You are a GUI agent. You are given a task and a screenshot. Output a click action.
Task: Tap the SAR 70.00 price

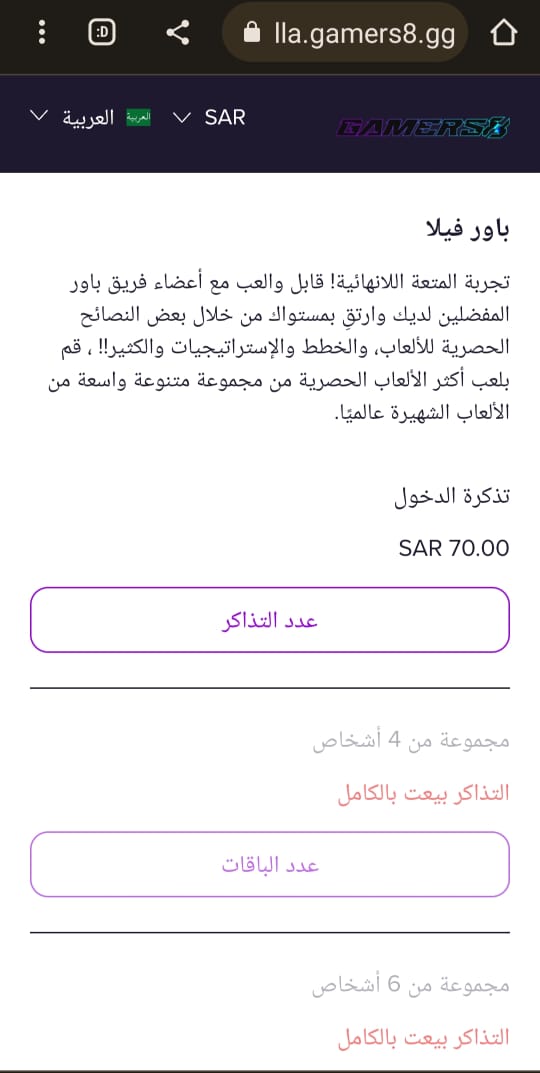[454, 548]
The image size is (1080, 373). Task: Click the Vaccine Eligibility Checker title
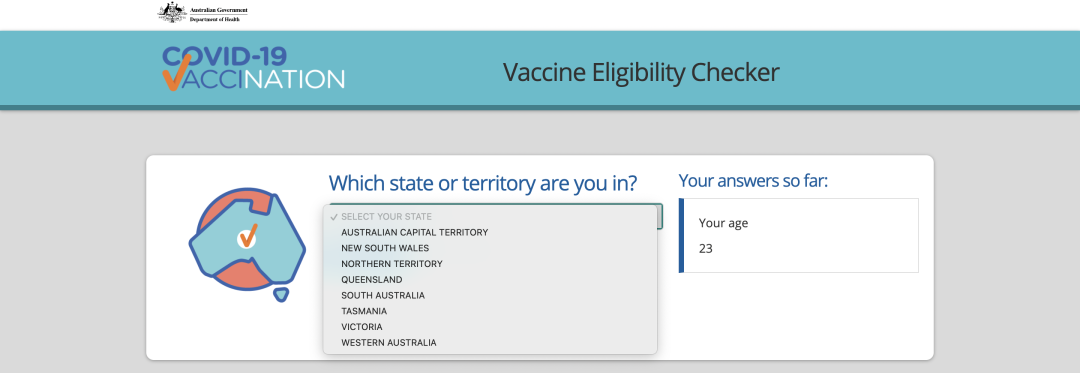click(641, 72)
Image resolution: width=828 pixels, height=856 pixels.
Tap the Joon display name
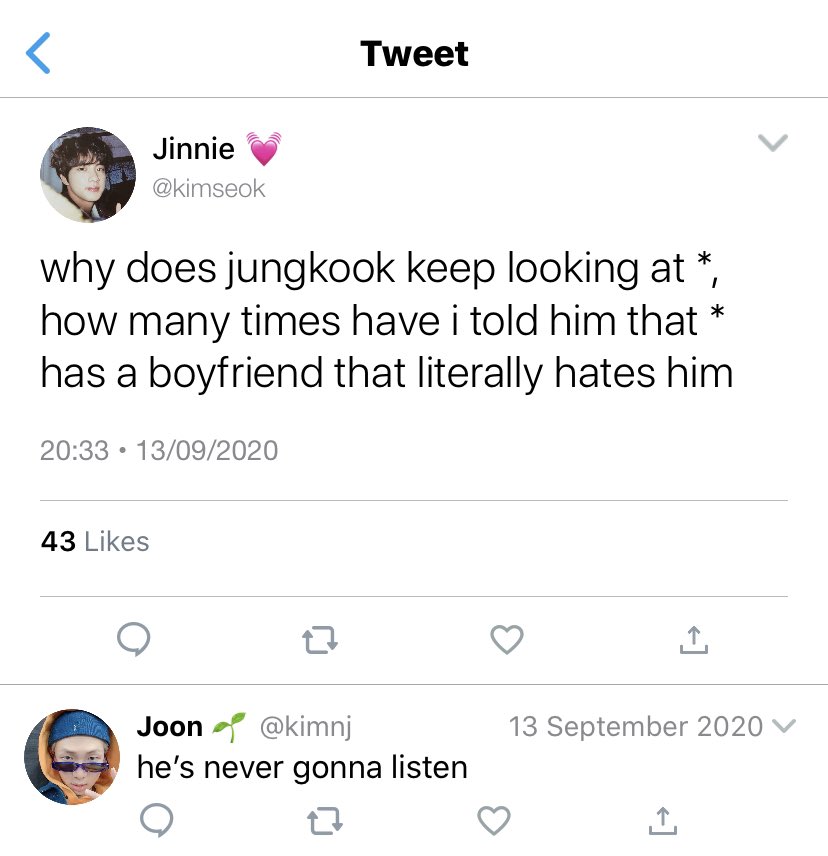click(x=170, y=727)
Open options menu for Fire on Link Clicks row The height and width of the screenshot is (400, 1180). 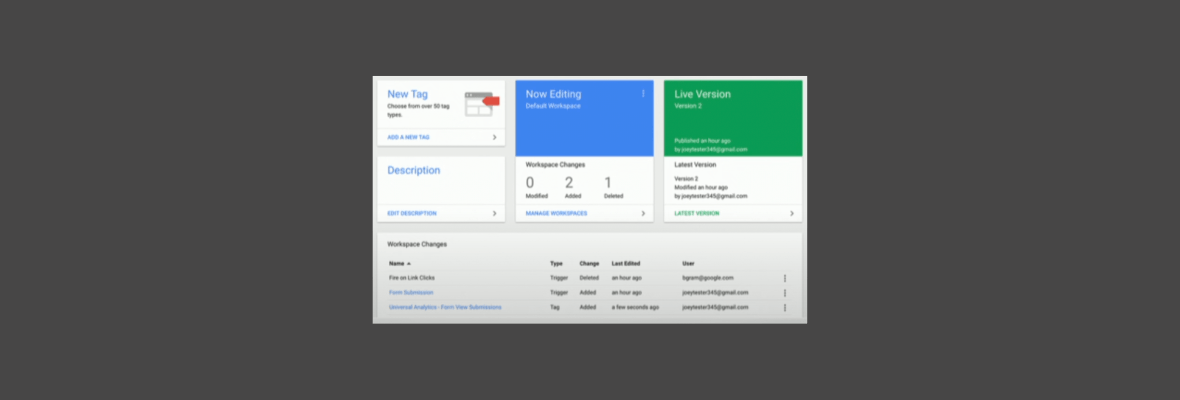(x=785, y=278)
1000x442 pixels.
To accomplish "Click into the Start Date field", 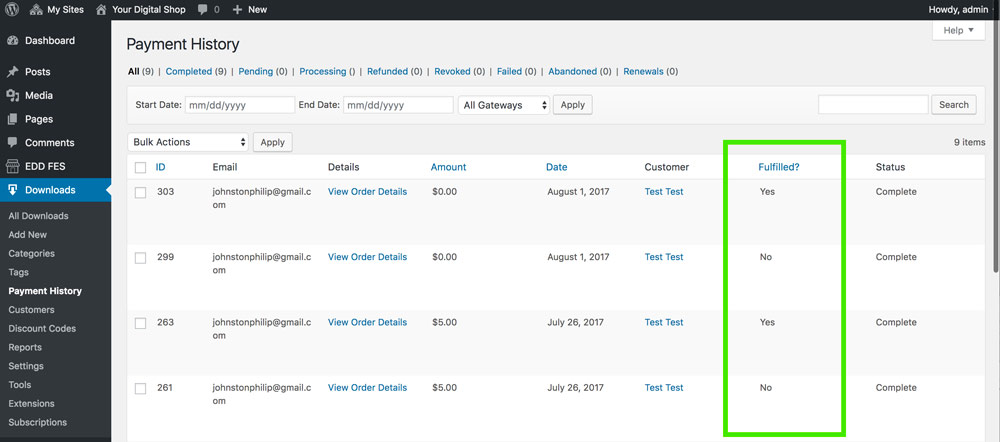I will pos(240,105).
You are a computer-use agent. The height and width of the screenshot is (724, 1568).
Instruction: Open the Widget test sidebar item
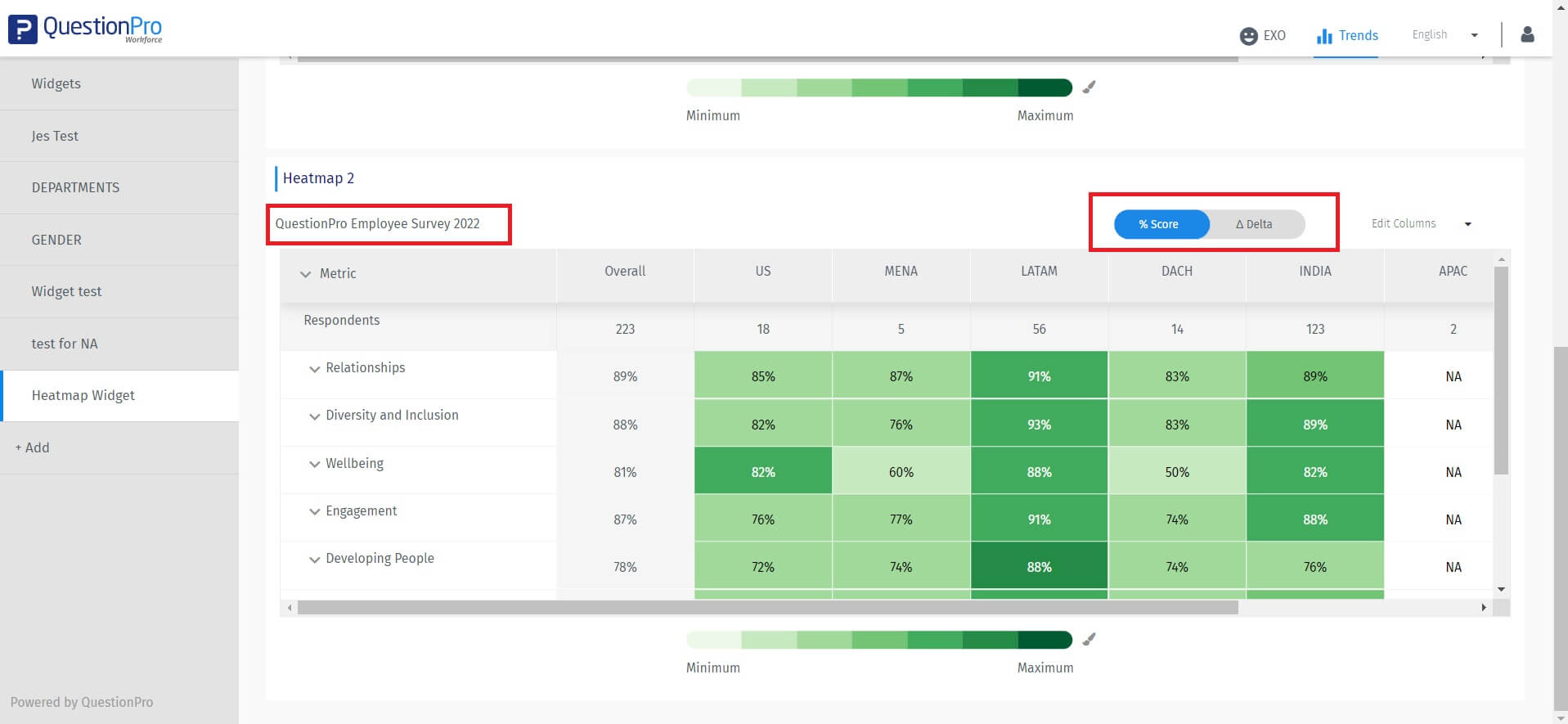click(66, 291)
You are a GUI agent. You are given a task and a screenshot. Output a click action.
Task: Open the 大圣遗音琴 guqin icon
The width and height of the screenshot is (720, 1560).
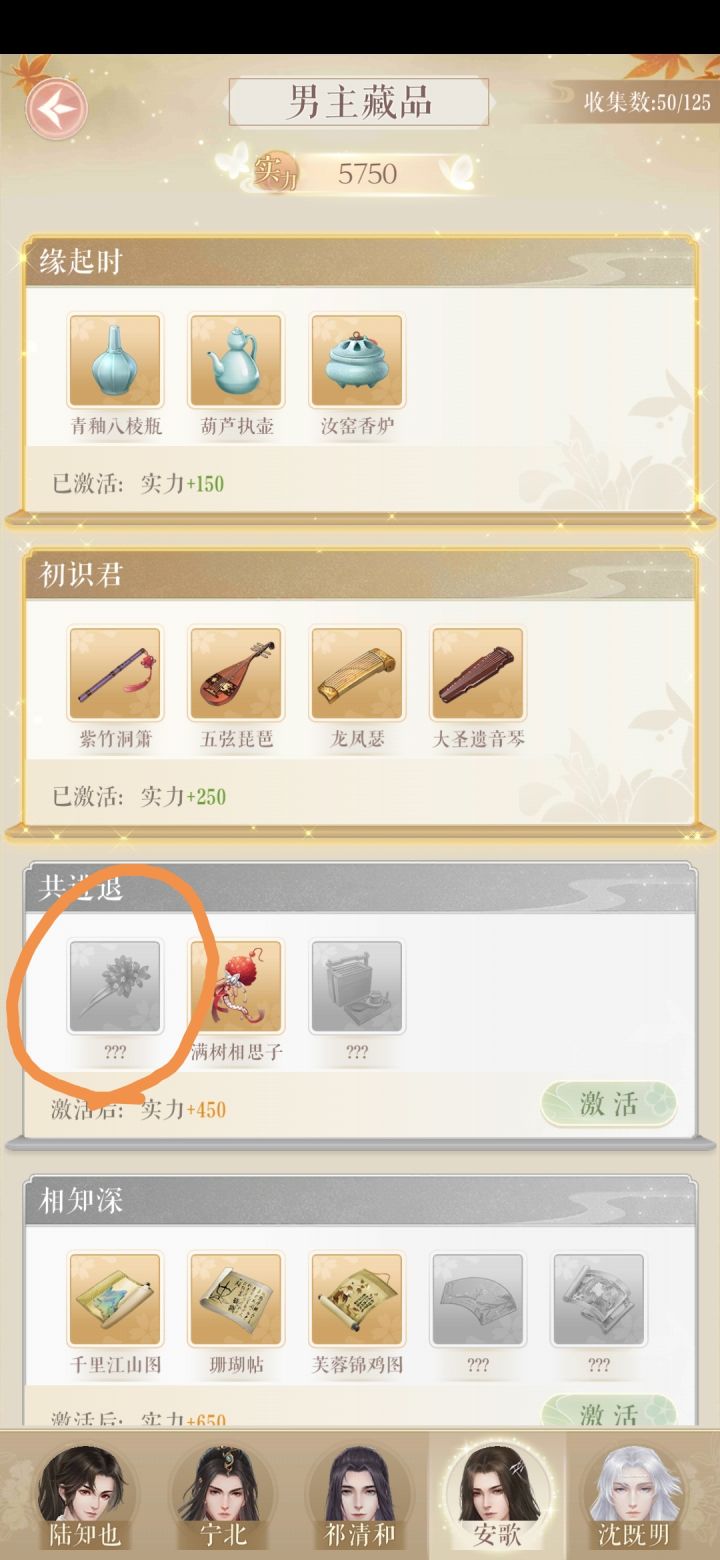point(478,673)
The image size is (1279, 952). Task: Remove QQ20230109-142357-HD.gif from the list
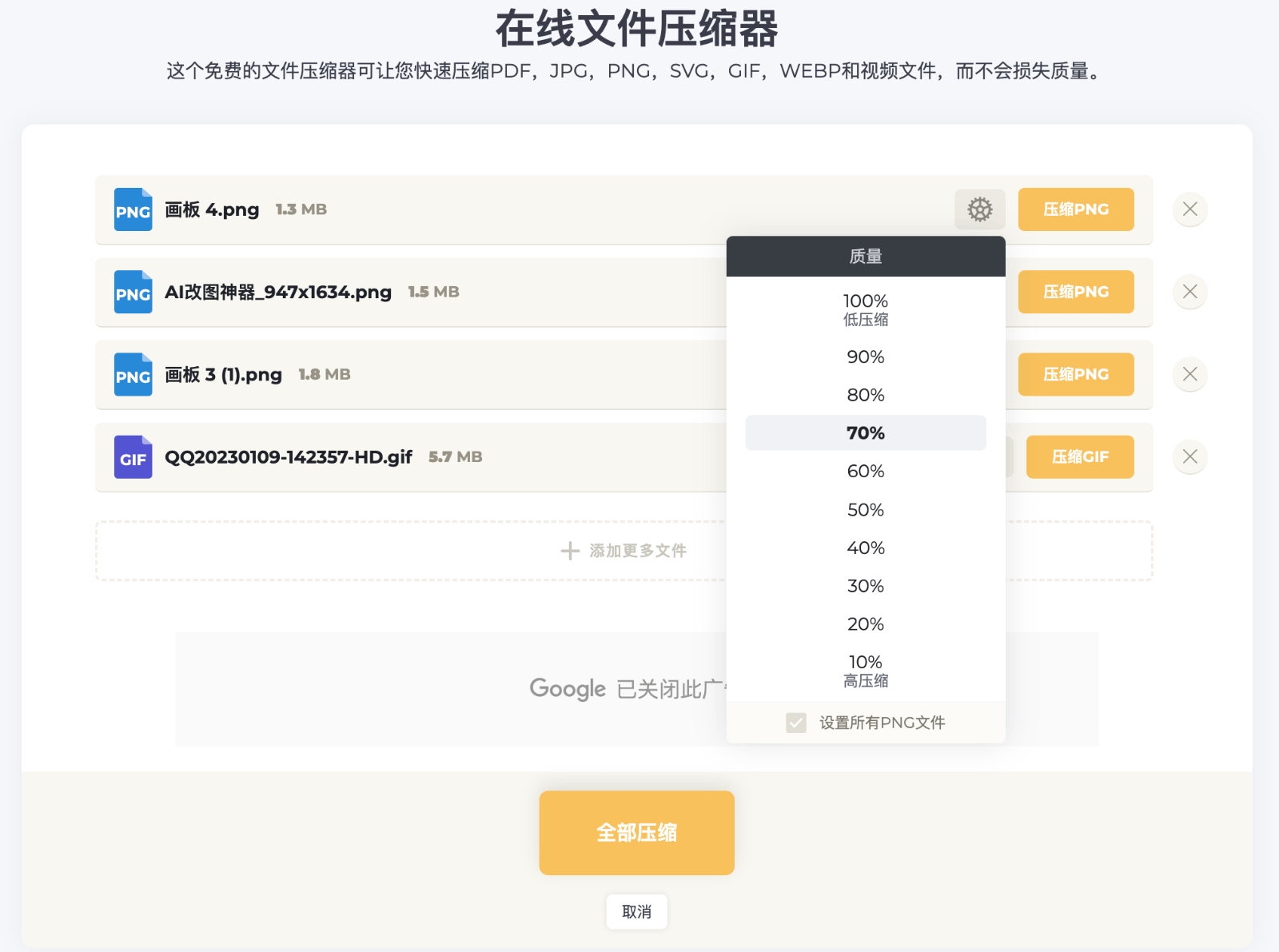tap(1189, 456)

════════════════

### Task objective
Which lines of the entries above contain the string "pixels"? Pick out each one and copy it whole, treating uppercase and lowercase as different.

### Reply
Image resolution: width=828 pixels, height=856 pixels.
1000x442 pixels.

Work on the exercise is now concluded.